- Task requirements -
Would you transcribe all of the data exactly, down to the last character?

- Task inputs -
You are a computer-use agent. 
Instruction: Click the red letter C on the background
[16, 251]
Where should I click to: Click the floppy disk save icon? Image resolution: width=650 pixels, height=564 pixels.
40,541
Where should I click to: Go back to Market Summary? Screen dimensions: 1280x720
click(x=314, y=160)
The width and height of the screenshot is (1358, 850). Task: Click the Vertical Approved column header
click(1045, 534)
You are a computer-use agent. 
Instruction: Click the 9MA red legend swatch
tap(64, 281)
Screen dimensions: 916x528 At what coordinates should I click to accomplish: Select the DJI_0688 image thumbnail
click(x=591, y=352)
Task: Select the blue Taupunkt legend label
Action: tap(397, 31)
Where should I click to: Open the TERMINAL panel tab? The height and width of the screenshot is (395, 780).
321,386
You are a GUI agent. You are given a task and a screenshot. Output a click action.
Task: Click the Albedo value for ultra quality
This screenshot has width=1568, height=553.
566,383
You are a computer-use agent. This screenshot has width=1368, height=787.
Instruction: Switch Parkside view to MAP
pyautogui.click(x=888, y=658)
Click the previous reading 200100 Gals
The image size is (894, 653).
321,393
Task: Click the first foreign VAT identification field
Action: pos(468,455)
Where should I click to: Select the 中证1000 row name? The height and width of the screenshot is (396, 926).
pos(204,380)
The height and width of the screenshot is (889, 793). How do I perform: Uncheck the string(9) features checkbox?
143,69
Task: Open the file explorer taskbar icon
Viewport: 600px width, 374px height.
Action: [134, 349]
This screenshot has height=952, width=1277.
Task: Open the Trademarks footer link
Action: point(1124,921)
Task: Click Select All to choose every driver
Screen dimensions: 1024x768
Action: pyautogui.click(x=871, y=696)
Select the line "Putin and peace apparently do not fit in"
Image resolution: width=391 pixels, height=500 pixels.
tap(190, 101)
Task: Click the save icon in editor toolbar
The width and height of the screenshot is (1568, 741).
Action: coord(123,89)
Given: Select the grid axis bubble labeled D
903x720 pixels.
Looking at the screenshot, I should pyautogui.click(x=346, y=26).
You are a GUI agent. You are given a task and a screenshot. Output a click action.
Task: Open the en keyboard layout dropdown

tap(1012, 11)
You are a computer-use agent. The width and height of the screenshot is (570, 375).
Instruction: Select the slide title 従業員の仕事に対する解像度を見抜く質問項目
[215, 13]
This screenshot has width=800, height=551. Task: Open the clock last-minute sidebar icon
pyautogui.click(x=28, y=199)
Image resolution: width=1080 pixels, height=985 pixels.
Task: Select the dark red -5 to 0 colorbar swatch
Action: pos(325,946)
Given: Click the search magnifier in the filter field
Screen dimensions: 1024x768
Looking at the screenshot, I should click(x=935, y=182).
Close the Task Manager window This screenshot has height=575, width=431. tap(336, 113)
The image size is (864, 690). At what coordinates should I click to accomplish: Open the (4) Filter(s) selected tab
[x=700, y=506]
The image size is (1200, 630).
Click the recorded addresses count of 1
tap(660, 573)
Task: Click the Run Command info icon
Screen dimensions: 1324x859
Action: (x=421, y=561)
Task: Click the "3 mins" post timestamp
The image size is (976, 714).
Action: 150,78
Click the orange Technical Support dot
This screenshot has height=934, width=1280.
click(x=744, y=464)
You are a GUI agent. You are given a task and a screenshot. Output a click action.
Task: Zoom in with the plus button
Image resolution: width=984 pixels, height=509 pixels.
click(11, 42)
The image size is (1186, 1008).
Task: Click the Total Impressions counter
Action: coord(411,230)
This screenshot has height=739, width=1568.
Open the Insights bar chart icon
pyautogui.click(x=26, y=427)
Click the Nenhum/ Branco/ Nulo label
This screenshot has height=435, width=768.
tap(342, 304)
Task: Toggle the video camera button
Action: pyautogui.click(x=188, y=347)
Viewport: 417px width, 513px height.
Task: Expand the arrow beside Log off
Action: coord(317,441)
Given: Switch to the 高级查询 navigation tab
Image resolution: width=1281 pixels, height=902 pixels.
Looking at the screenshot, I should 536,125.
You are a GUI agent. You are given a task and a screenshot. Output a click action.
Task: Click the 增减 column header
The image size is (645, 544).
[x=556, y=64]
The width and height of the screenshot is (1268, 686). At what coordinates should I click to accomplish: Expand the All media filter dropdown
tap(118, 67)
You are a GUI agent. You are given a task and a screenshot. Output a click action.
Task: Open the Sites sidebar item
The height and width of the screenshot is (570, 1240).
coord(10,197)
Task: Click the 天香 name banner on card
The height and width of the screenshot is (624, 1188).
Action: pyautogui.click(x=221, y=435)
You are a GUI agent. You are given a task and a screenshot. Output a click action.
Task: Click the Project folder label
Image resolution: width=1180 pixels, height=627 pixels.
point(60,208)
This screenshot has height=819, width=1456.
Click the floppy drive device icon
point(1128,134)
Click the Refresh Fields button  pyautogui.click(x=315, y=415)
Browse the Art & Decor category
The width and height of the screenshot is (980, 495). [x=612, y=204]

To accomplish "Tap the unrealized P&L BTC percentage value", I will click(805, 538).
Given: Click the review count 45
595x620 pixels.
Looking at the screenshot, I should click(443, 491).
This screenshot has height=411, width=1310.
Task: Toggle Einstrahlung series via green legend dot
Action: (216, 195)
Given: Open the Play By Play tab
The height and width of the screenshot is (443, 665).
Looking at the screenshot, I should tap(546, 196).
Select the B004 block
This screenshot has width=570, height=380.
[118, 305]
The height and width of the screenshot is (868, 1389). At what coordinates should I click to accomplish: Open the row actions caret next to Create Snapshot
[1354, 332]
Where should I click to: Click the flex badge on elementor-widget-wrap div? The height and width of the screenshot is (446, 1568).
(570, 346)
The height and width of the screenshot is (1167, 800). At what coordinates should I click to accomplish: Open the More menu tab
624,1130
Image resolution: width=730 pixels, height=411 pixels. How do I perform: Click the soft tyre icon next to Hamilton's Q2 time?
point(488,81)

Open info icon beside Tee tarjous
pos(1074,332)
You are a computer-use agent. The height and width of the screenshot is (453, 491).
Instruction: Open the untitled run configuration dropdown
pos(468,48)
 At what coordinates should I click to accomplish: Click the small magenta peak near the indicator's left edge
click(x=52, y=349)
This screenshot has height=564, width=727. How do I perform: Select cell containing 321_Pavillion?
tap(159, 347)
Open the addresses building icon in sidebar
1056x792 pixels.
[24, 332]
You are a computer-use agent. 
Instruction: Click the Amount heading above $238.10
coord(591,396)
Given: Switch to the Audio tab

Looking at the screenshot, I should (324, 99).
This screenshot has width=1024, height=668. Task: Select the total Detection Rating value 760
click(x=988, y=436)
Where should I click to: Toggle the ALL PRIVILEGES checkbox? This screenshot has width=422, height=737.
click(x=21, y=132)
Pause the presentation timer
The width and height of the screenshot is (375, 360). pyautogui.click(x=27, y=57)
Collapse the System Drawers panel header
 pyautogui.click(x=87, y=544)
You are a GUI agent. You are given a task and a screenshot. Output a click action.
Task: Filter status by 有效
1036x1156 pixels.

- Task response -
You are a computer-use agent. 
Instruction: Click the red letter C on the background
[16, 251]
Where should I click to: Click the floppy disk save icon? Image resolution: width=650 pixels, height=564 pixels.
40,541
Where should I click to: Go back to Market Summary? Screen dimensions: 1280x720
click(x=314, y=160)
The width and height of the screenshot is (1358, 850). Task: Click the Vertical Approved column header
click(1045, 534)
You are a computer-use agent. 
Instruction: Click the 9MA red legend swatch
tap(64, 281)
Screen dimensions: 916x528 At what coordinates should I click to accomplish: Select the DJI_0688 image thumbnail
click(x=591, y=352)
Task: Select the blue Taupunkt legend label
Action: tap(397, 31)
Where should I click to: Open the TERMINAL panel tab? The height and width of the screenshot is (395, 780).
321,386
You are a GUI agent. You are given a task and a screenshot. Output a click action.
Task: Click the Albedo value for ultra quality
This screenshot has width=1568, height=553.
566,383
You are a computer-use agent. This screenshot has width=1368, height=787.
Instruction: Switch Parkside view to MAP
pyautogui.click(x=888, y=658)
Click the previous reading 200100 Gals
The image size is (894, 653).
321,393
Task: Click the first foreign VAT identification field
Action: pos(468,455)
Where should I click to: Select the 中证1000 row name? The height and width of the screenshot is (396, 926).
pos(204,380)
The height and width of the screenshot is (889, 793). How do I perform: Uncheck the string(9) features checkbox?
143,69
Task: Open the file explorer taskbar icon
Viewport: 600px width, 374px height.
Action: [134, 349]
This screenshot has height=952, width=1277.
Task: Open the Trademarks footer link
Action: point(1124,921)
Task: Click Select All to choose every driver
Screen dimensions: 1024x768
Action: pyautogui.click(x=871, y=696)
Select the line "Putin and peace apparently do not fit in"
Image resolution: width=391 pixels, height=500 pixels.
tap(190, 101)
Task: Click the save icon in editor toolbar
The width and height of the screenshot is (1568, 741).
Action: coord(123,89)
Given: Select the grid axis bubble labeled D
903x720 pixels.
Looking at the screenshot, I should pyautogui.click(x=346, y=26).
You are a GUI agent. You are given a task and a screenshot. Output a click action.
Task: Open the en keyboard layout dropdown

tap(1012, 11)
You are a computer-use agent. The width and height of the screenshot is (570, 375).
Instruction: Select the slide title 従業員の仕事に対する解像度を見抜く質問項目
[215, 13]
This screenshot has width=800, height=551. Task: Open the clock last-minute sidebar icon
pyautogui.click(x=28, y=199)
Image resolution: width=1080 pixels, height=985 pixels.
Task: Select the dark red -5 to 0 colorbar swatch
Action: pos(325,946)
Given: Click the search magnifier in the filter field
Screen dimensions: 1024x768
Looking at the screenshot, I should click(x=935, y=182).
Close the Task Manager window This screenshot has height=575, width=431. tap(336, 113)
The image size is (864, 690). At what coordinates should I click to accomplish: Open the (4) Filter(s) selected tab
[x=700, y=506]
The image size is (1200, 630).
Click the recorded addresses count of 1
tap(660, 573)
Task: Click the Run Command info icon
Screen dimensions: 1324x859
Action: (x=421, y=561)
Task: Click the "3 mins" post timestamp
The image size is (976, 714).
Action: 150,78
Click the orange Technical Support dot
This screenshot has height=934, width=1280.
click(x=744, y=464)
You are a GUI agent. You are given a task and a screenshot. Output a click action.
Task: Zoom in with the plus button
Image resolution: width=984 pixels, height=509 pixels.
click(11, 42)
The image size is (1186, 1008).
Task: Click the Total Impressions counter
Action: coord(411,230)
This screenshot has height=739, width=1568.
Open the Insights bar chart icon
pyautogui.click(x=26, y=427)
Click the Nenhum/ Branco/ Nulo label
This screenshot has height=435, width=768.
tap(342, 304)
Task: Toggle the video camera button
Action: pyautogui.click(x=188, y=347)
Viewport: 417px width, 513px height.
Task: Expand the arrow beside Log off
Action: coord(317,441)
Given: Switch to the 高级查询 navigation tab
Image resolution: width=1281 pixels, height=902 pixels.
Looking at the screenshot, I should 536,125.
You are a GUI agent. You are given a task and a screenshot. Output a click action.
Task: Click the 增减 column header
The image size is (645, 544).
[x=556, y=64]
The width and height of the screenshot is (1268, 686). At what coordinates should I click to accomplish: Expand the All media filter dropdown
tap(118, 67)
You are a GUI agent. You are given a task and a screenshot. Output a click action.
Task: Open the Sites sidebar item
The height and width of the screenshot is (570, 1240).
coord(10,197)
Task: Click the 天香 name banner on card
The height and width of the screenshot is (624, 1188).
Action: pyautogui.click(x=221, y=435)
You are a GUI agent. You are given a task and a screenshot. Output a click action.
Task: Click the Project folder label
Image resolution: width=1180 pixels, height=627 pixels.
point(60,208)
This screenshot has height=819, width=1456.
Click the floppy drive device icon
point(1128,134)
Click the Refresh Fields button  pyautogui.click(x=315, y=415)
Browse the Art & Decor category
The width and height of the screenshot is (980, 495). [x=612, y=204]

To accomplish "Tap the unrealized P&L BTC percentage value", I will click(805, 538).
Given: Click the review count 45
595x620 pixels.
Looking at the screenshot, I should click(443, 491).
This screenshot has height=411, width=1310.
Task: Toggle Einstrahlung series via green legend dot
Action: (216, 195)
Given: Open the Play By Play tab
The height and width of the screenshot is (443, 665).
Looking at the screenshot, I should tap(546, 196).
Select the B004 block
This screenshot has width=570, height=380.
[118, 305]
The height and width of the screenshot is (868, 1389). At what coordinates should I click to accomplish: Open the row actions caret next to Create Snapshot
[1354, 332]
Where should I click to: Click the flex badge on elementor-widget-wrap div? The height and width of the screenshot is (446, 1568).
(570, 346)
The height and width of the screenshot is (1167, 800). At what coordinates should I click to accomplish: Open the More menu tab
624,1130
Image resolution: width=730 pixels, height=411 pixels. How do I perform: Click the soft tyre icon next to Hamilton's Q2 time?
point(488,81)

Open info icon beside Tee tarjous
pos(1074,332)
You are a computer-use agent. The height and width of the screenshot is (453, 491).
Instruction: Open the untitled run configuration dropdown
pos(468,48)
 At what coordinates should I click to accomplish: Click the small magenta peak near the indicator's left edge
click(x=52, y=349)
This screenshot has height=564, width=727. How do I perform: Select cell containing 321_Pavillion?
tap(159, 347)
Open the addresses building icon in sidebar
1056x792 pixels.
[24, 332]
You are a computer-use agent. 
Instruction: Click the Amount heading above $238.10
coord(591,396)
Given: Switch to the Audio tab

Looking at the screenshot, I should (324, 99).
This screenshot has width=1024, height=668. Task: Select the total Detection Rating value 760
click(x=988, y=436)
Where should I click to: Toggle the ALL PRIVILEGES checkbox? This screenshot has width=422, height=737.
click(x=21, y=132)
Pause the presentation timer
The width and height of the screenshot is (375, 360). pyautogui.click(x=27, y=57)
Collapse the System Drawers panel header
 pyautogui.click(x=87, y=544)
You are a GUI agent. You are given a task and a screenshot. Output a click action.
Task: Filter status by 有效
1036x1156 pixels.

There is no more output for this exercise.